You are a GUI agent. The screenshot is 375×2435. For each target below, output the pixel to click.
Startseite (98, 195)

__________

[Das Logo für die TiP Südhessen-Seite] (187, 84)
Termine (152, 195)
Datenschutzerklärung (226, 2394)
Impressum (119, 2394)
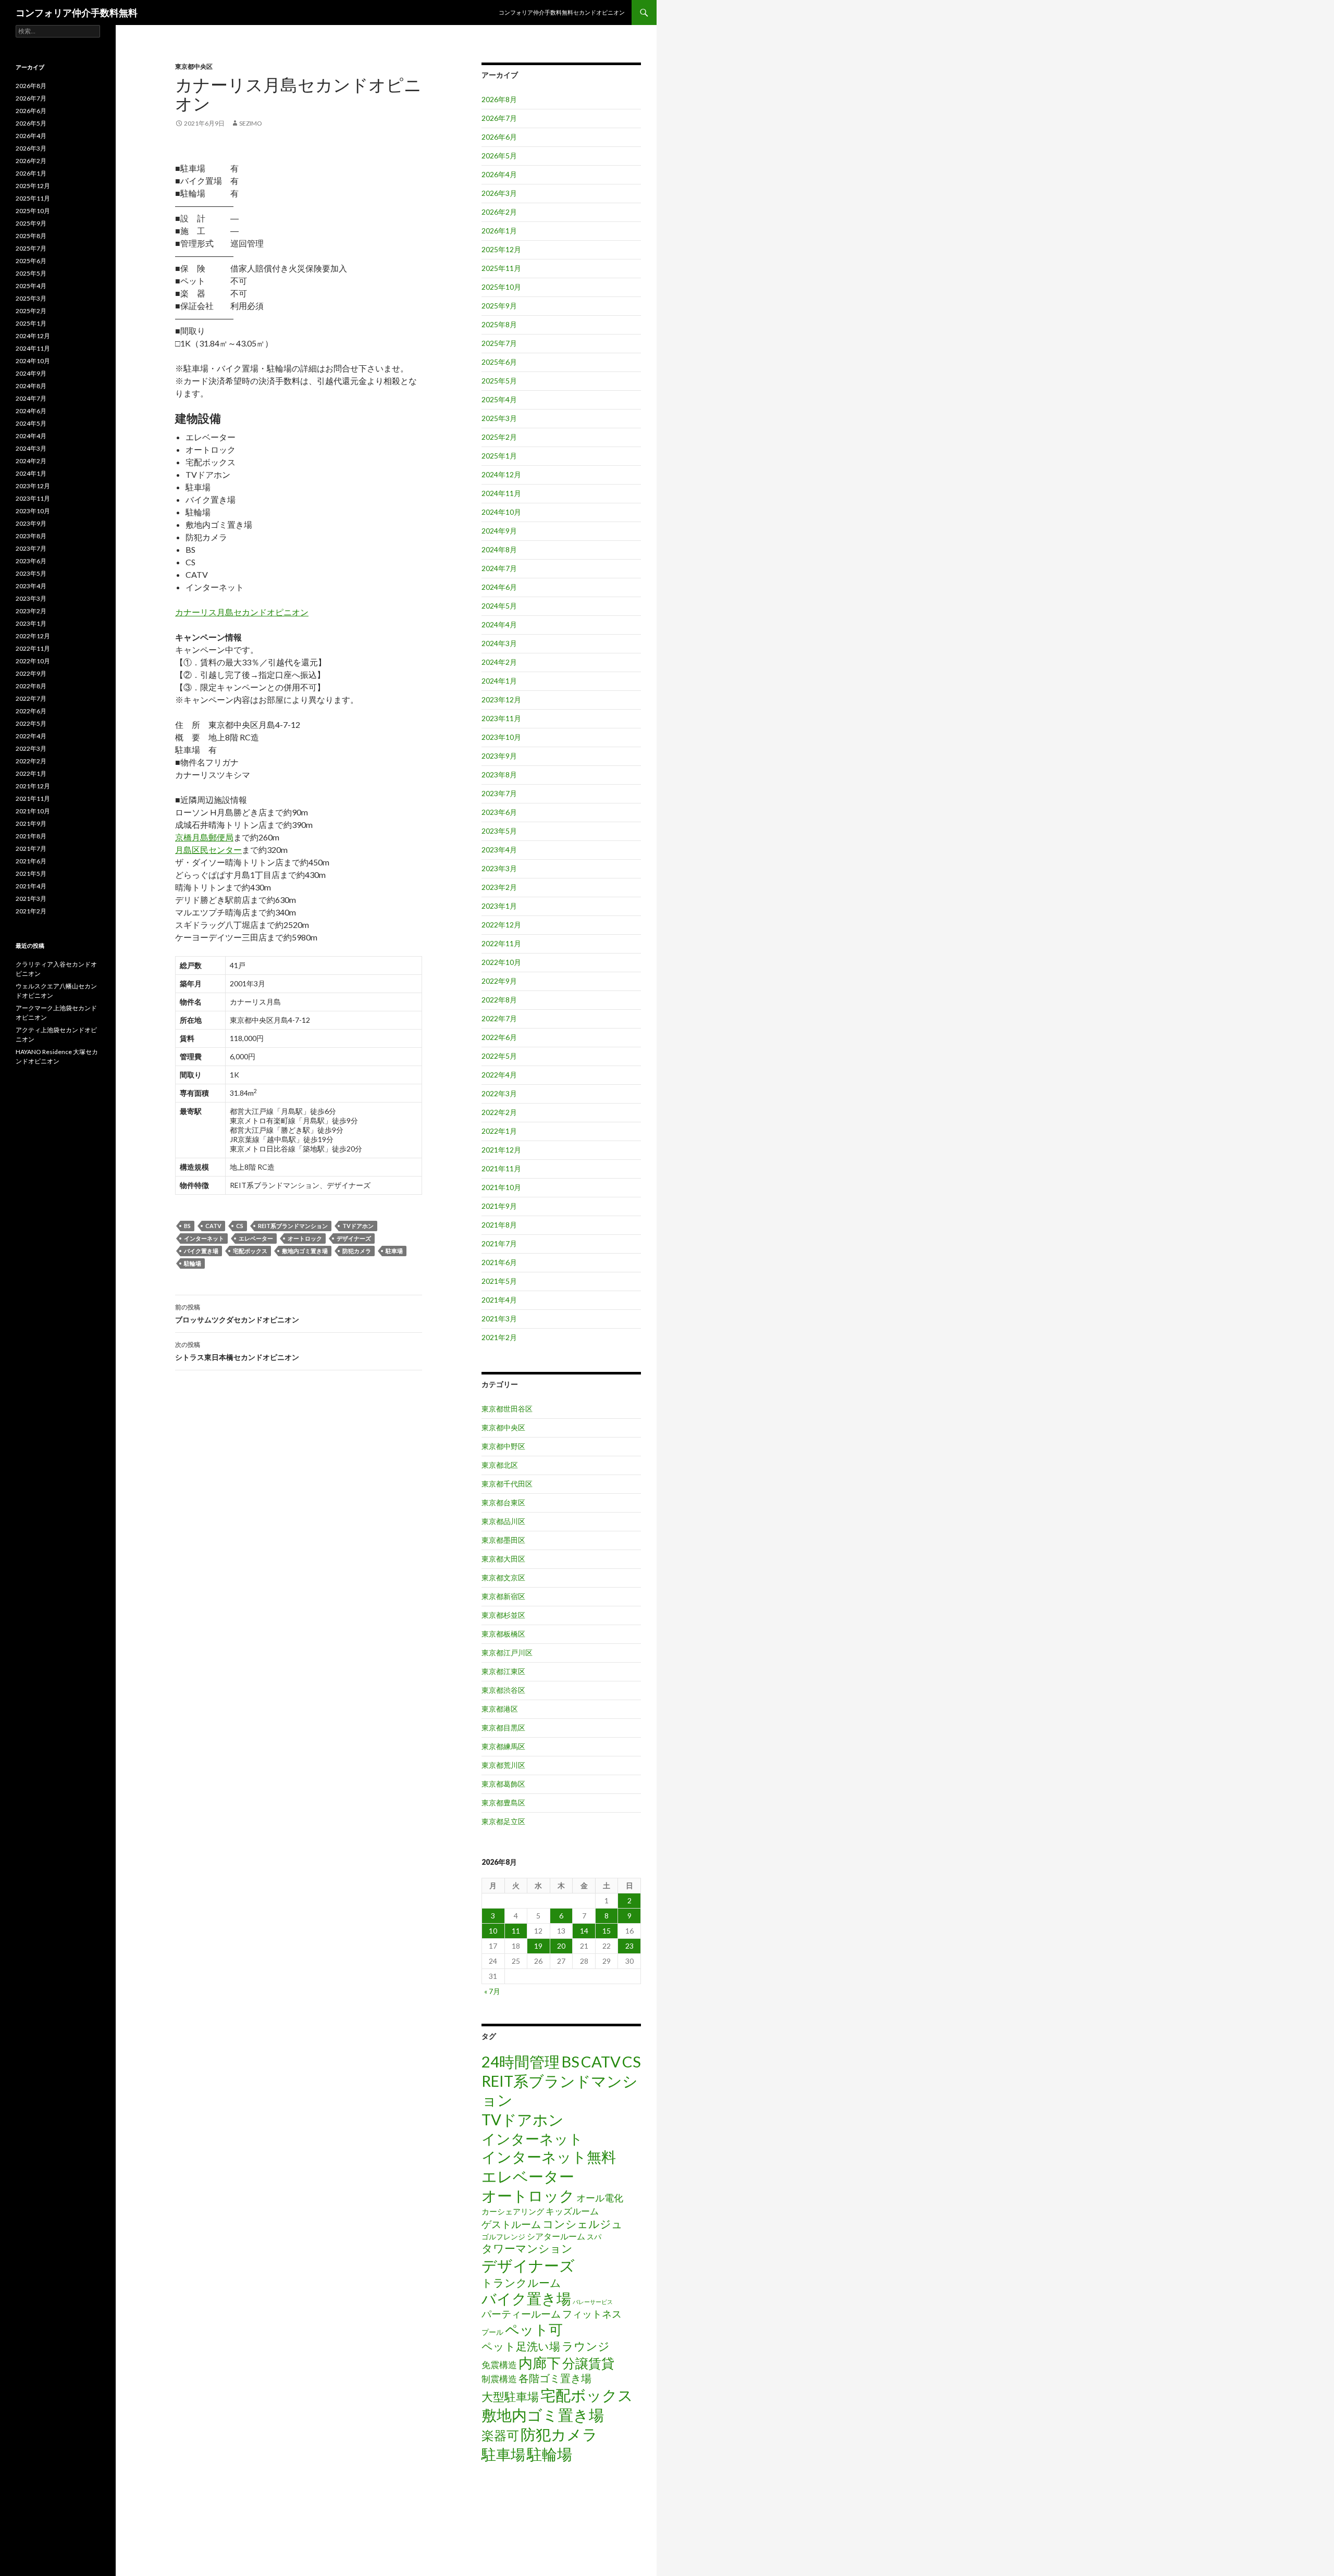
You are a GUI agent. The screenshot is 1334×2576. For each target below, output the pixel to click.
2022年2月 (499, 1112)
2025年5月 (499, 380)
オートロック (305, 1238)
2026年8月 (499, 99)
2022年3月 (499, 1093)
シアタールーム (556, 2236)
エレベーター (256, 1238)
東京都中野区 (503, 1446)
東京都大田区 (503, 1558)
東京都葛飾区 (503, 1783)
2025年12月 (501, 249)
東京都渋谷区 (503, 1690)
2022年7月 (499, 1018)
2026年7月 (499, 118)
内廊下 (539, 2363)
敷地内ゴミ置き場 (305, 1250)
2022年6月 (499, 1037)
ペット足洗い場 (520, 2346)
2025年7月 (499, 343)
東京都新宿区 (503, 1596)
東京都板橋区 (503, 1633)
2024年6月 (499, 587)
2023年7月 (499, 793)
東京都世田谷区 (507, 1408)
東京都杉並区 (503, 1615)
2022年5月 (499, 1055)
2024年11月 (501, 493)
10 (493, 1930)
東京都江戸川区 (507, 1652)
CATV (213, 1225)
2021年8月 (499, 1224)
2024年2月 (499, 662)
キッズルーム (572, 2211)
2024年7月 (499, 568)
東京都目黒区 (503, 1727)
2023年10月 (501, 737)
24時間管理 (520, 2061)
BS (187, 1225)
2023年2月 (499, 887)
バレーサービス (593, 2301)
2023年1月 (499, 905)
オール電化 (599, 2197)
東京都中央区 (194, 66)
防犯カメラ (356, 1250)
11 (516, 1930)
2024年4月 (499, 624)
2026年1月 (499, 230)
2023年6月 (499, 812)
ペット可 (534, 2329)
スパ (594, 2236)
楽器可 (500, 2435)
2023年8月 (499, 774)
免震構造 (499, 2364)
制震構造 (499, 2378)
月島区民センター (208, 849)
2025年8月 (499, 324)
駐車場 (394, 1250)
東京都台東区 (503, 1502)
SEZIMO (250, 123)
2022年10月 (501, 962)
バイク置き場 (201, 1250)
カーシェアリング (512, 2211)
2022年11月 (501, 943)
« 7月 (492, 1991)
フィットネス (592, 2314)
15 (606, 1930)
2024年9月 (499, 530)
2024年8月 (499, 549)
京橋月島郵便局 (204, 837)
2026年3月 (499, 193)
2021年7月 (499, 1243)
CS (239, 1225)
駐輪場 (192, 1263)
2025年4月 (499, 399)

__________

## To do
Beginning with the line above that contains "東京都江戸川区 (507, 1652)", copy each line exactly up to and including the line that contains "2025年4月 (499, 399)", and go no further.

## Exercise output
東京都江戸川区 (507, 1652)
CATV (213, 1225)
2021年8月 (499, 1224)
2024年2月 (499, 662)
キッズルーム (572, 2211)
2024年7月 (499, 568)
東京都目黒区 (503, 1727)
2023年10月 (501, 737)
24時間管理 (520, 2061)
BS (187, 1225)
2023年2月 (499, 887)
バレーサービス (593, 2301)
2023年1月 (499, 905)
オール電化 (599, 2197)
東京都中央区 (194, 66)
防犯カメラ (356, 1250)
11 (516, 1930)
2024年4月 (499, 624)
2026年1月 (499, 230)
2023年6月 (499, 812)
ペット可 (534, 2329)
スパ (594, 2236)
楽器可 (500, 2435)
2023年8月 (499, 774)
免震構造 (499, 2364)
制震構造 (499, 2378)
月島区民センター (208, 849)
2025年8月 (499, 324)
駐車場 (394, 1250)
東京都台東区 (503, 1502)
SEZIMO (250, 123)
2022年10月 (501, 962)
バイク置き場 (201, 1250)
カーシェアリング (512, 2211)
2022年11月 (501, 943)
« 7月 (492, 1991)
フィットネス (592, 2314)
15 (606, 1930)
2024年9月 (499, 530)
2024年8月 (499, 549)
京橋月島郵便局 (204, 837)
2026年3月 (499, 193)
2021年7月 (499, 1243)
CS (239, 1225)
駐輪場 (192, 1263)
2025年4月 (499, 399)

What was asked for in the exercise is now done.